━━━ Material to process
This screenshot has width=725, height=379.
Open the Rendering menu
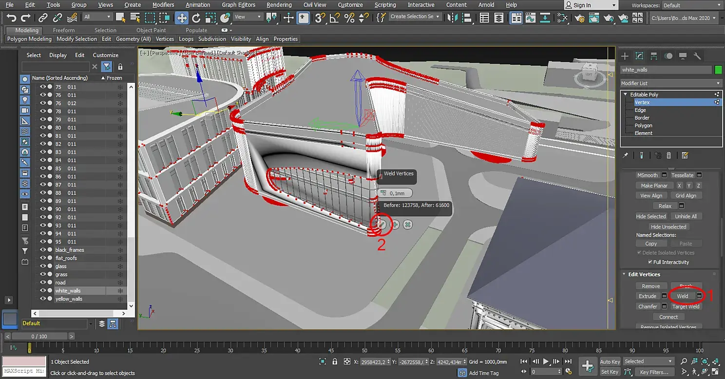click(279, 5)
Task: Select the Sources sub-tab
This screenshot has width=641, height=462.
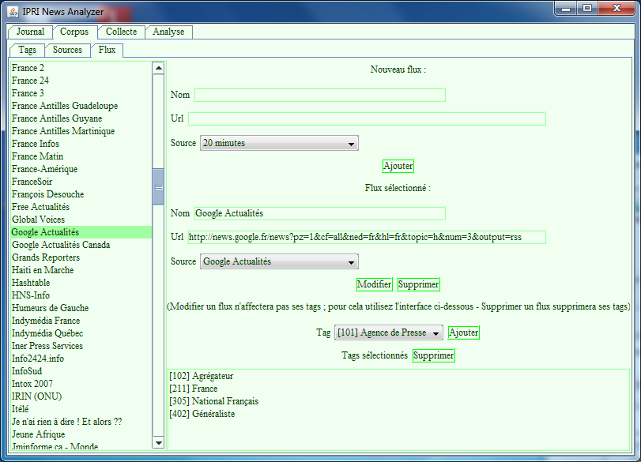Action: point(67,50)
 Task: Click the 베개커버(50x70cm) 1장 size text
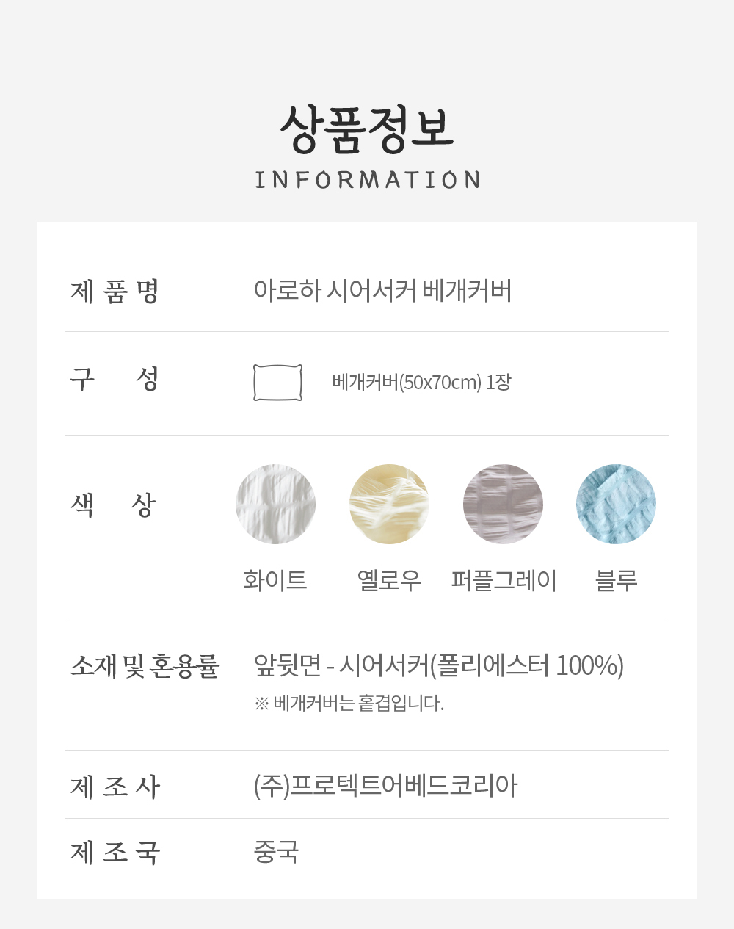pyautogui.click(x=421, y=383)
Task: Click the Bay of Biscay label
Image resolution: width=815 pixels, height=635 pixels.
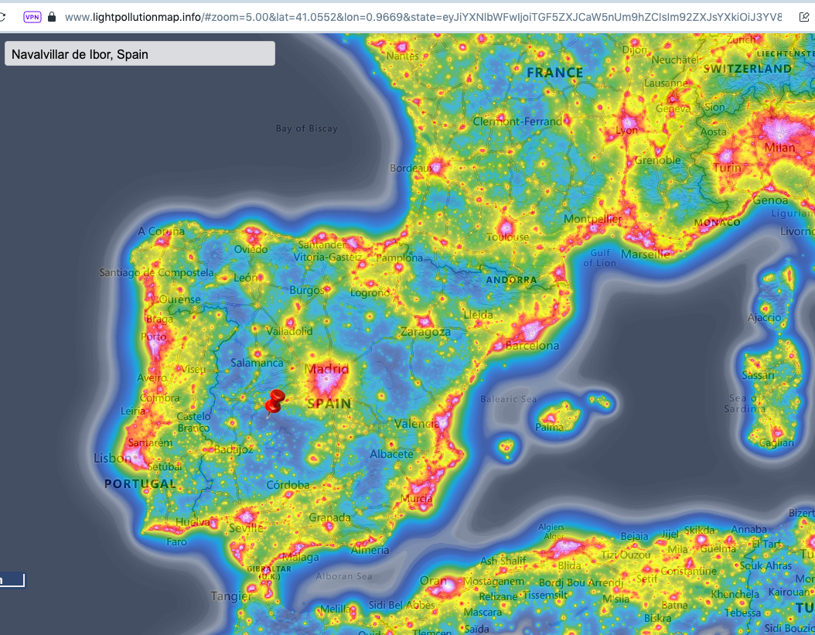Action: pyautogui.click(x=306, y=128)
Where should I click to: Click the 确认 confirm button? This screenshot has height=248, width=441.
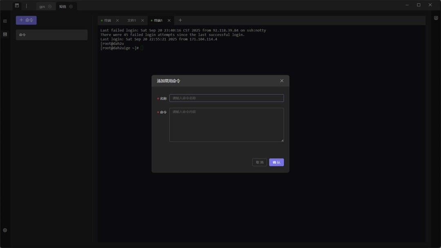pyautogui.click(x=276, y=162)
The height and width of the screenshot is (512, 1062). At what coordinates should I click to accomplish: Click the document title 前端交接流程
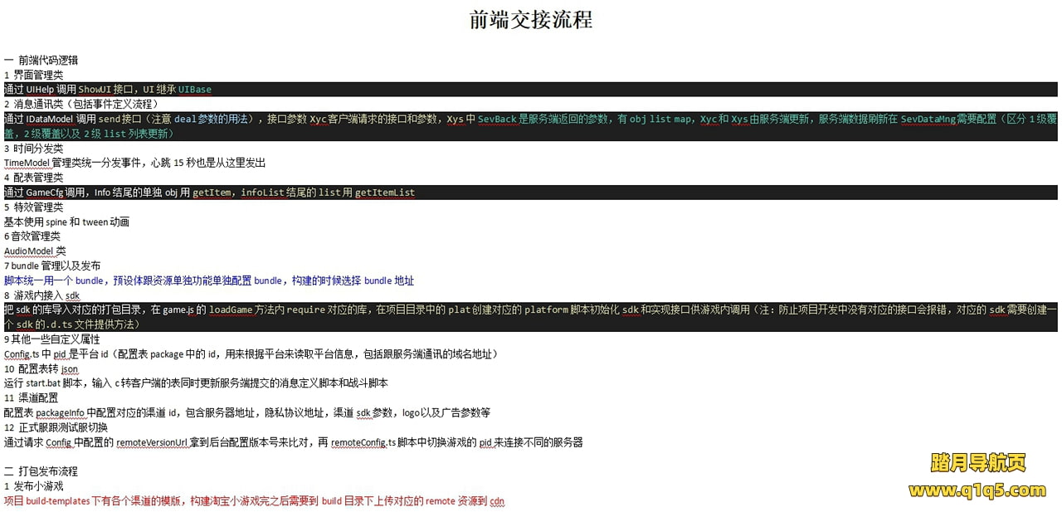[x=531, y=20]
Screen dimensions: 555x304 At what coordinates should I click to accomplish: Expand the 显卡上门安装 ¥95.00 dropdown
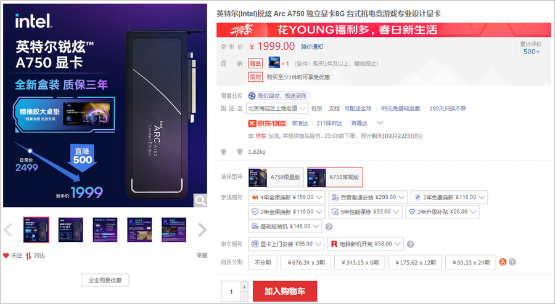(x=286, y=244)
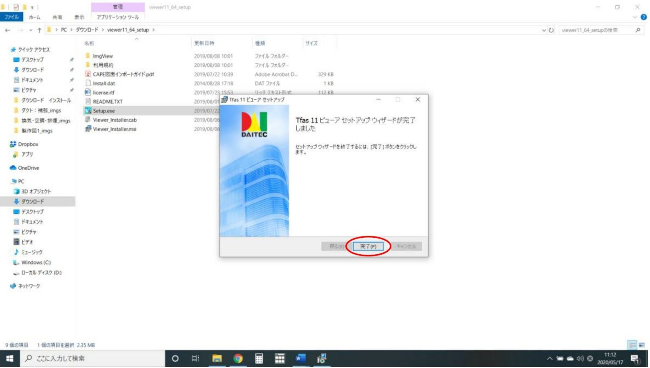Click the 完了(F) button to finish setup

[368, 246]
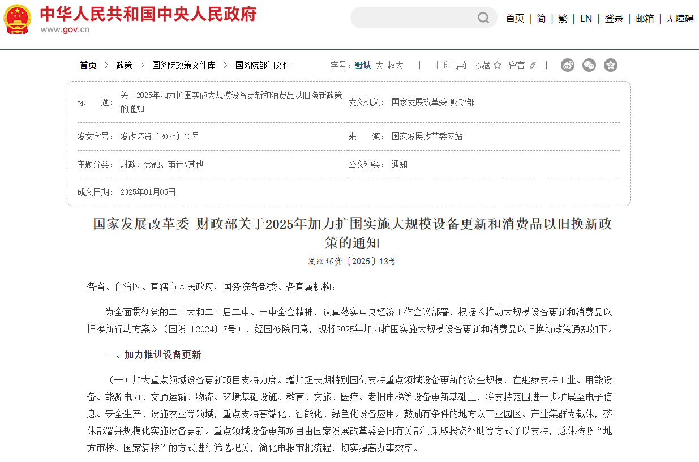Open 国务院部门文件 breadcrumb link

[x=263, y=66]
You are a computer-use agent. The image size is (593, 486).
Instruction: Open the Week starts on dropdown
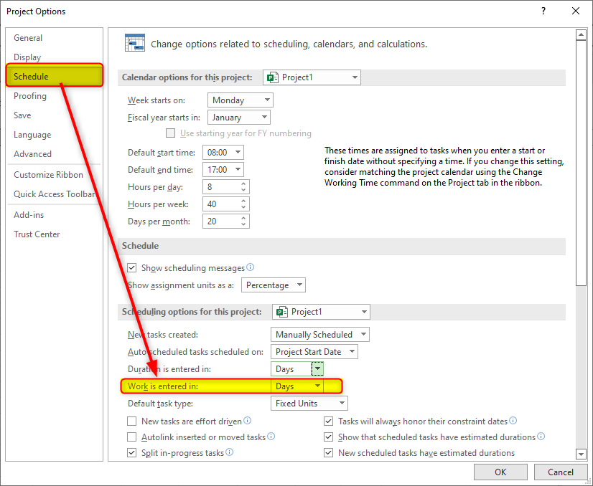pos(240,100)
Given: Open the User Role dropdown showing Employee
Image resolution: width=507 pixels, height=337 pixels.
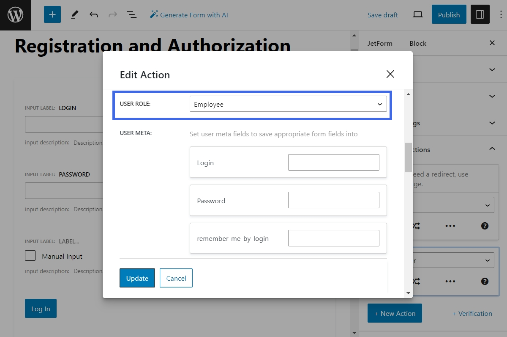Looking at the screenshot, I should coord(289,104).
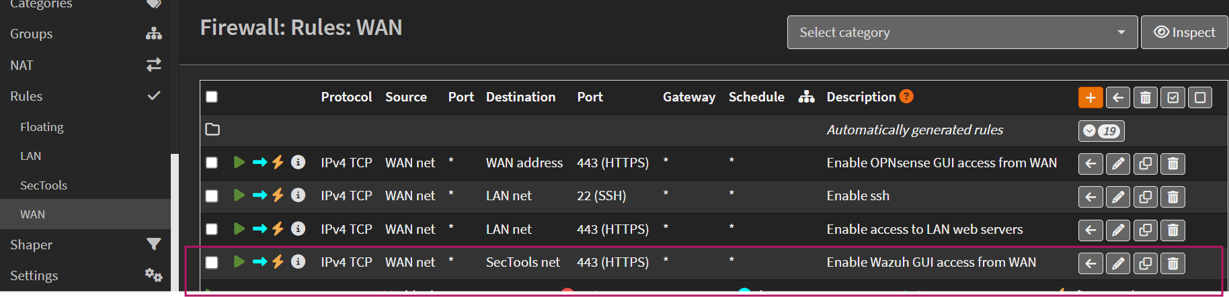The image size is (1229, 297).
Task: Open the Floating rules page
Action: point(42,127)
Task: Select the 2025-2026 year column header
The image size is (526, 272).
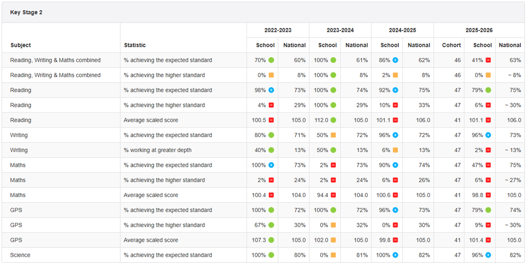Action: tap(479, 30)
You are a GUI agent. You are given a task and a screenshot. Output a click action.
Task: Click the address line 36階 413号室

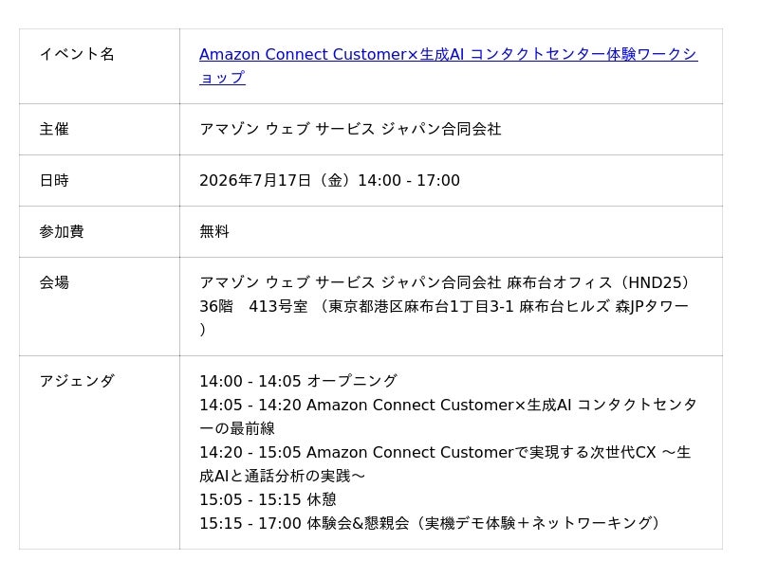coord(444,306)
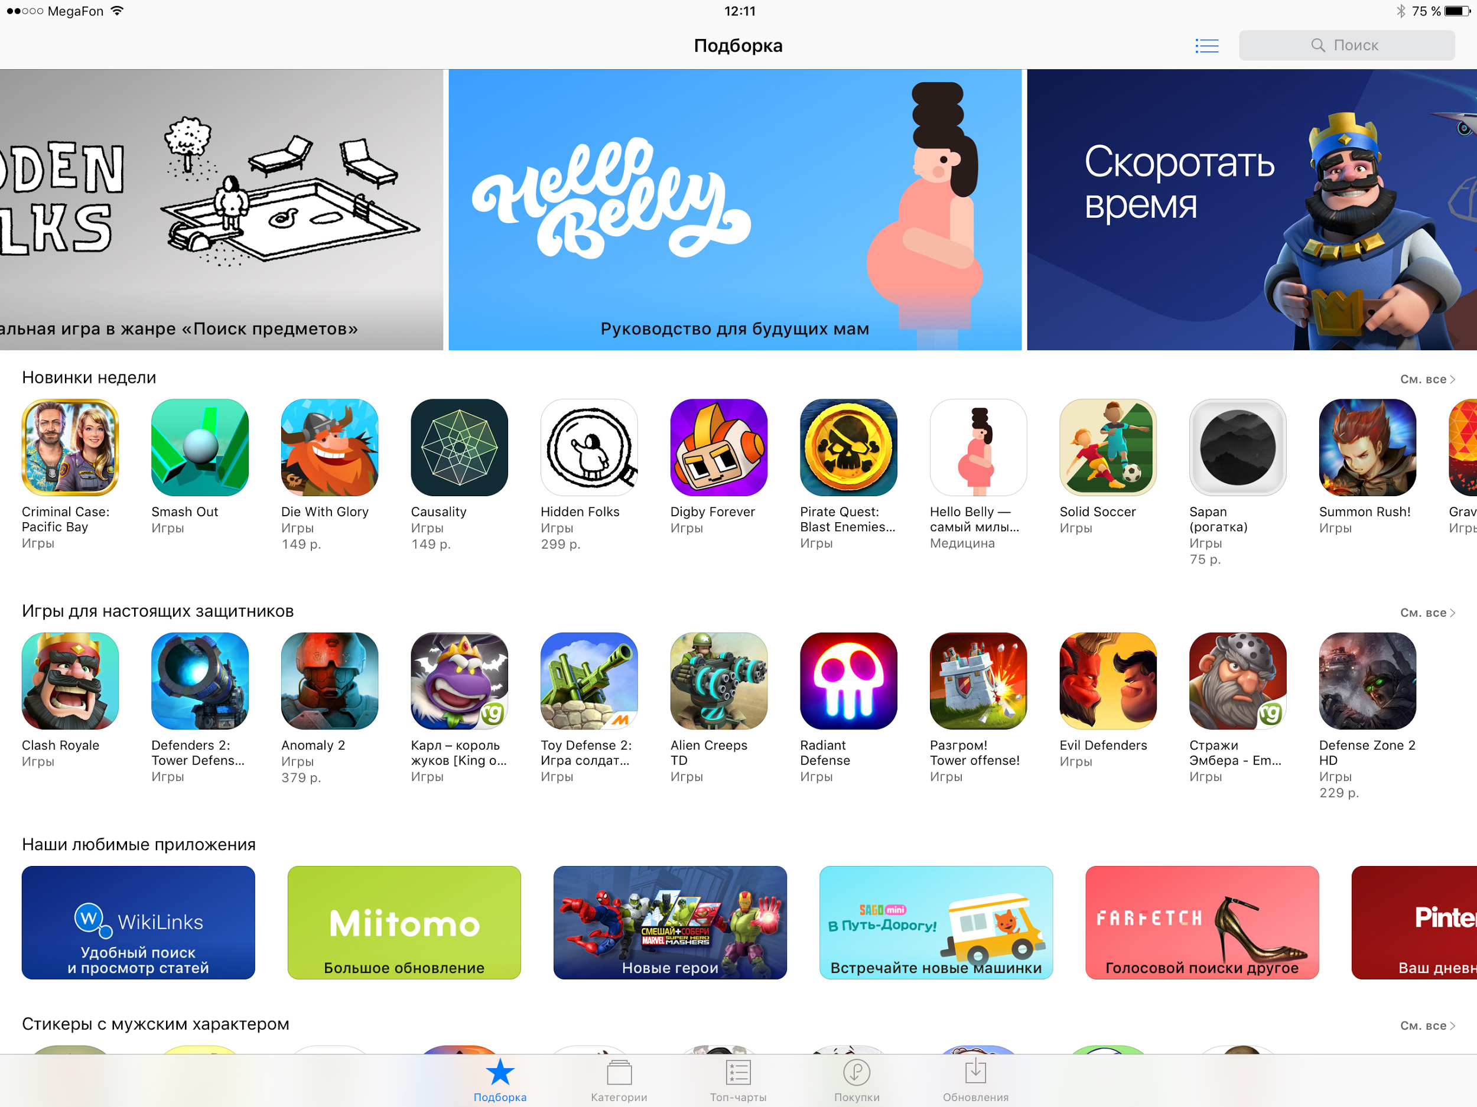Open the Radiant Defense skull icon
This screenshot has width=1477, height=1107.
848,681
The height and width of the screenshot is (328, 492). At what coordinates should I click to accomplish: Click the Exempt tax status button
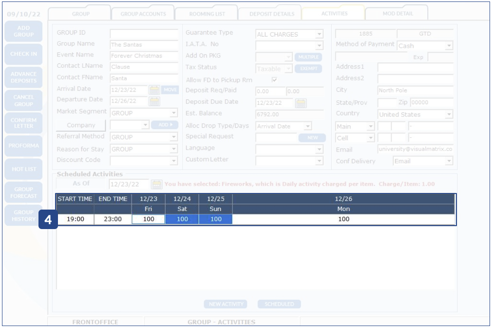click(308, 69)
━━━━━━
Task:
Copy the data exactly. Pictures do not belong in the copy.

Exercise solution:
This screenshot has width=725, height=379.
Open the Rendering menu
click(279, 5)
Task: Select the Sources sub-tab
This screenshot has width=641, height=462.
Action: point(67,50)
 Task: Click the 베개커버(50x70cm) 1장 size text
pyautogui.click(x=421, y=383)
Task: Click the Bay of Biscay label
Image resolution: width=815 pixels, height=635 pixels.
Action: pyautogui.click(x=306, y=128)
Where should I click to: Click the 确认 confirm button? This screenshot has height=248, width=441.
pyautogui.click(x=276, y=162)
The height and width of the screenshot is (512, 1062). At what coordinates should I click to accomplish: Click the document title 前端交接流程
[x=531, y=20]
Screen dimensions: 555x304 At what coordinates should I click to accomplish: Expand the 显卡上门安装 ¥95.00 dropdown
(x=286, y=244)
Click the 完了(F) button to finish setup

[368, 246]
Open 国务院部门文件 breadcrumb link

[x=263, y=66]
You are a computer-use agent. The image size is (593, 486).
Instruction: Open the Week starts on dropdown
pos(240,100)
Given: Open the User Role dropdown showing Employee
Image resolution: width=507 pixels, height=337 pixels.
Looking at the screenshot, I should coord(289,104).
The image size is (1229, 297).
Task: Open the Floating rules page
Action: point(42,127)
Task: Select the 2025-2026 year column header
The image size is (526, 272).
Action: tap(479, 30)
You are a GUI agent. You are given a task and a screenshot. Output a click action.
Task: Click the address line 36階 413号室

coord(444,306)
Open the Radiant Defense skull icon
This screenshot has width=1477, height=1107.
848,681
The height and width of the screenshot is (328, 492). At what coordinates should I click to accomplish: Click the Exempt tax status button
click(308, 69)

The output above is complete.